[SOLVED] Disk errors during parity rebuild


Recommended Posts

TL;DR I need to swap out a drive after, well, swapping out all my drives and need help with the order in which to proceed.

 

I finally replaced all my old and slower drives and my read errors completely stopped about halfway through, I'm assuming due to the drive that was pulled at that point (my array has been plagued with read errors for a while due to old drives and a bad cable, all of which have now been replaced). However, I had to shrink the array once I had replaced everything I was going to, so I used Unbalance to transfer the data off the drive, removed it, and rebuilt parity.

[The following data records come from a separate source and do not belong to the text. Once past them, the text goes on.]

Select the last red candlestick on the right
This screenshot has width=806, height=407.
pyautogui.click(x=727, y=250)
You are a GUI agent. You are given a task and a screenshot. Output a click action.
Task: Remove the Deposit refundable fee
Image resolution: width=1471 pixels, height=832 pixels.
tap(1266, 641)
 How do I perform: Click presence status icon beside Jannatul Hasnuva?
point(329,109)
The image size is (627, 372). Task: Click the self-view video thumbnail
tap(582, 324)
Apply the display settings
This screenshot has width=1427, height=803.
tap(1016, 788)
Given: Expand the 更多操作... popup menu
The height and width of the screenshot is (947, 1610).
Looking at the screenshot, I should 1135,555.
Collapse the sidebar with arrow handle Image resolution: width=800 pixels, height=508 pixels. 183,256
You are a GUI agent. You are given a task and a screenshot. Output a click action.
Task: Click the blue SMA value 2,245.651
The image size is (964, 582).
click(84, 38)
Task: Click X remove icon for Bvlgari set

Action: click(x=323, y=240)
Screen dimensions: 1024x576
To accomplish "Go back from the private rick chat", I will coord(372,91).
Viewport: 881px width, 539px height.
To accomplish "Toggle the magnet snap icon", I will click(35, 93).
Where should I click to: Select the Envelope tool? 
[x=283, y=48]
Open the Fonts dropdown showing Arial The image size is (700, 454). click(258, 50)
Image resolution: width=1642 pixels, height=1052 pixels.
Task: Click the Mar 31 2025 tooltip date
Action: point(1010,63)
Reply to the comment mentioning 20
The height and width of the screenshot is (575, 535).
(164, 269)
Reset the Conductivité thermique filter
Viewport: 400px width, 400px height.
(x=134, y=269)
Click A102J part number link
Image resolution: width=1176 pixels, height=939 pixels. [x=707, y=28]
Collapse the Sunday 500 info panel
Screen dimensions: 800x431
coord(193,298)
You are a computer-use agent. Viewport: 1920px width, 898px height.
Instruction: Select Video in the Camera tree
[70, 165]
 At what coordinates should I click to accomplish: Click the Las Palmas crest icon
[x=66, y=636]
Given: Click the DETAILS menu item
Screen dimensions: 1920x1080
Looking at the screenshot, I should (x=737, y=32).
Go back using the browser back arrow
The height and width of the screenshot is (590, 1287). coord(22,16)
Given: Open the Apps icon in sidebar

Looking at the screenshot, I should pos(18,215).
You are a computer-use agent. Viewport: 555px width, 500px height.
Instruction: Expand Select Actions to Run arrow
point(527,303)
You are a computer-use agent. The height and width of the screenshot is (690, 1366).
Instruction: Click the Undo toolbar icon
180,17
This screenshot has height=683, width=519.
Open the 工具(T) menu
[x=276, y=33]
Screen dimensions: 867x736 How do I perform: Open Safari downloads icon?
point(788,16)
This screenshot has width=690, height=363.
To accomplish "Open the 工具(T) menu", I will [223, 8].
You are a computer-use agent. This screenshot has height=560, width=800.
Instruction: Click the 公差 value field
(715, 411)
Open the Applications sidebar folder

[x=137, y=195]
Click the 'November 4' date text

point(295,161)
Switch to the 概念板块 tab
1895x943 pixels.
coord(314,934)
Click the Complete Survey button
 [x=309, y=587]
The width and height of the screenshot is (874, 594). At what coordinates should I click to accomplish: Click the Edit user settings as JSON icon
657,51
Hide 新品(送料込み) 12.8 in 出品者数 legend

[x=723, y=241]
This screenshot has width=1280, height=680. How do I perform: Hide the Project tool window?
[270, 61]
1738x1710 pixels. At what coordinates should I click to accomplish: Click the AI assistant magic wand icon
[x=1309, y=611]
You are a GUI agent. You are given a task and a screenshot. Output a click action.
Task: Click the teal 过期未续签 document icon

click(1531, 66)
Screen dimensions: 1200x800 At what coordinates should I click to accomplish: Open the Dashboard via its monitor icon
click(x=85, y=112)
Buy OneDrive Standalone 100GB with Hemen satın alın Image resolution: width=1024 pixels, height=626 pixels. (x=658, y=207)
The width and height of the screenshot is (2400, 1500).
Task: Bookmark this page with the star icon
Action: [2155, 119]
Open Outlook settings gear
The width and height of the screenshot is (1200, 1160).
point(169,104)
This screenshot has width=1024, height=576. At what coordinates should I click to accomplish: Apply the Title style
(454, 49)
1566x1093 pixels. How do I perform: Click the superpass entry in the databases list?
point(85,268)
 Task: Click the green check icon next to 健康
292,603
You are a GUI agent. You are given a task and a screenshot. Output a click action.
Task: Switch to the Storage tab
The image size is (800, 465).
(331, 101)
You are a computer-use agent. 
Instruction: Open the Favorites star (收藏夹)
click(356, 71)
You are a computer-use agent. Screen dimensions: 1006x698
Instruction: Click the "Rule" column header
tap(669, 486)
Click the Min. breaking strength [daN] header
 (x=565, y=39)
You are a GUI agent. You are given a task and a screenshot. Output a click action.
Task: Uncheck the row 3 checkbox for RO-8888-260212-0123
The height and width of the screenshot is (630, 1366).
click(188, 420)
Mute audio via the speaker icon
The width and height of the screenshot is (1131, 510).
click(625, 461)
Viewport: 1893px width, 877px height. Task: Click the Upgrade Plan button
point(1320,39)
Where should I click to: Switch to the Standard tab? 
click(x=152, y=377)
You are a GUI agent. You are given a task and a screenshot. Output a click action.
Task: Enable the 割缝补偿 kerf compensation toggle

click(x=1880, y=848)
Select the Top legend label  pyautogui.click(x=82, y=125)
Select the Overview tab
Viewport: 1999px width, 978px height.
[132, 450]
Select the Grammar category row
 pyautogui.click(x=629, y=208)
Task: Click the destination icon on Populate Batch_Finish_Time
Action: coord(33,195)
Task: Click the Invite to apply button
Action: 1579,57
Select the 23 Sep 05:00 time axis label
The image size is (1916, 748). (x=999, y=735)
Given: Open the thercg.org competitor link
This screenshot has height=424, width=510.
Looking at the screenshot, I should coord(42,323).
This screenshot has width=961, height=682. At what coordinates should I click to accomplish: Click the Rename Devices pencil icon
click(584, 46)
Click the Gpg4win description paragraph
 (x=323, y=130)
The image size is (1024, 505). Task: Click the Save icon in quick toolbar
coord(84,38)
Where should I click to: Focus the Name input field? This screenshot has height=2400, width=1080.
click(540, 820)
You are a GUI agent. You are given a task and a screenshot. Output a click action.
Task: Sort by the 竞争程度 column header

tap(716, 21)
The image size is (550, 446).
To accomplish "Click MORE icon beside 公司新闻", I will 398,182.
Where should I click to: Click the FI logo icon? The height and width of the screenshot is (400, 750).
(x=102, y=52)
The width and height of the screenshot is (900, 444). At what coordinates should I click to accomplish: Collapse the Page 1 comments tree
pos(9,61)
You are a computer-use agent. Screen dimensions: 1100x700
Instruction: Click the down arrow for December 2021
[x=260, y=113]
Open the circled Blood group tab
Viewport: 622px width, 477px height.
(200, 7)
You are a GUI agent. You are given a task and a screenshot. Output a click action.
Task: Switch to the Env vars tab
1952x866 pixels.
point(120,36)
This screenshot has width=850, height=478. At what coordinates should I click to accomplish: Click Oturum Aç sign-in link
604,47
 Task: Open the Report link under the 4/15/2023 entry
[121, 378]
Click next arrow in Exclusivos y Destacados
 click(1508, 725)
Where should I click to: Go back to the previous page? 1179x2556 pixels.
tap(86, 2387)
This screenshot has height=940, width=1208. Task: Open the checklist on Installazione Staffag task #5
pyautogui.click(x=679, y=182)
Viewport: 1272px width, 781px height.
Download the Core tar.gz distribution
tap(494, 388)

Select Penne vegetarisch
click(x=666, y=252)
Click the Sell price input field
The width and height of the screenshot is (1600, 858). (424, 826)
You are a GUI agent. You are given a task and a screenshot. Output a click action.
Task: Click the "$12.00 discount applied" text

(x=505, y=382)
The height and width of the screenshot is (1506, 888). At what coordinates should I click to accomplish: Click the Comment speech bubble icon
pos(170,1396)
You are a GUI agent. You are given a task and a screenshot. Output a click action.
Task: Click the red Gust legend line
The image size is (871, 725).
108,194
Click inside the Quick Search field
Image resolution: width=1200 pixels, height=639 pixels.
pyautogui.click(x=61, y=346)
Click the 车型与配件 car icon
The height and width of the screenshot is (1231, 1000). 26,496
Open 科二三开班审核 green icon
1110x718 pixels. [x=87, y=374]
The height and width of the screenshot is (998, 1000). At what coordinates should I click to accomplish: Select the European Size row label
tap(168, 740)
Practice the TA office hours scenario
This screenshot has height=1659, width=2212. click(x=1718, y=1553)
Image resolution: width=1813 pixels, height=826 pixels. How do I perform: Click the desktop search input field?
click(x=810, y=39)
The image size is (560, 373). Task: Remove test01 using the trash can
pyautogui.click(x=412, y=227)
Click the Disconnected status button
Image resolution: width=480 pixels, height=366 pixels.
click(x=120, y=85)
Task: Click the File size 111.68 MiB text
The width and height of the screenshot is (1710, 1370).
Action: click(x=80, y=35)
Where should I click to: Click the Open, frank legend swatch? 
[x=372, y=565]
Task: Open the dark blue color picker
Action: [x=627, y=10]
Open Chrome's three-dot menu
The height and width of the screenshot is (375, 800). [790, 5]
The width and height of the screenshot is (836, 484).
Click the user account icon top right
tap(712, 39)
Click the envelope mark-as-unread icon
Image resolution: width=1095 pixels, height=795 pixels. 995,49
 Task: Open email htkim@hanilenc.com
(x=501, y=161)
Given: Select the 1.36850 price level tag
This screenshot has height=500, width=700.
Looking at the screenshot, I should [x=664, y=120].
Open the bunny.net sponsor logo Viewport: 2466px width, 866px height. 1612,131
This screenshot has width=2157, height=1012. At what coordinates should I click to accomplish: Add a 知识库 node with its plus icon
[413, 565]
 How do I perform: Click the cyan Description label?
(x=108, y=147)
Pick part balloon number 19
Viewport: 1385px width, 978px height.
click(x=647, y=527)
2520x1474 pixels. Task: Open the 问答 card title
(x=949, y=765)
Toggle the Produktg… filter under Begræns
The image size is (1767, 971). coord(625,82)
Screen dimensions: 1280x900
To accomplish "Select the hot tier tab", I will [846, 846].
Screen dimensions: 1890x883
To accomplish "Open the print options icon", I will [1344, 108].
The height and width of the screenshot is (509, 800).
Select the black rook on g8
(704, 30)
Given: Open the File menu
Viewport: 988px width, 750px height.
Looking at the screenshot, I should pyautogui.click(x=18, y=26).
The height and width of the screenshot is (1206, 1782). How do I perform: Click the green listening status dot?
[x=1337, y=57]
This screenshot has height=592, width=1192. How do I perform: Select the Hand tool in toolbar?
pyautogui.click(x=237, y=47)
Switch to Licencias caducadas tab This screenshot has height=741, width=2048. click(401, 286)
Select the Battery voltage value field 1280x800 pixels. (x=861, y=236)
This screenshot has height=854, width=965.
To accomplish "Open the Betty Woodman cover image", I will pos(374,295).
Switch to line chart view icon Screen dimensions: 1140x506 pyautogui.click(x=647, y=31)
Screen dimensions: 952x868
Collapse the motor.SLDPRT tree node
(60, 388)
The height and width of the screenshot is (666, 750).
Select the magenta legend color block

During the parity rebuild, one of the new drives threw a bunch of errors; the totals at completion:

 

Read errors (Unraid): 64864

5 Reallocated Sector Count (SMART): 253

196 Reallocated Event Count (SMART): 249

197 Current Pending Sectors (SMART): 643

 

I am assuming these are signs that that drive is faulty and am planning to return it and swap in my spare/swap drive, but I am wondering if I should try to run a parity check first? Or should I trust Unraid saying parity is valid and go ahead and swap in/rebuild the faulty drive? Or try rebuilding parity first (concerned as if the errors repeat, wouldn't they write to parity? Or have they already?)? None of the data on the drive is crucial, I'm more concerned about maintaining parity for the more important drives, but if the parity drives are going to trash a bunch of content and there's a way to prevent that I'd like to...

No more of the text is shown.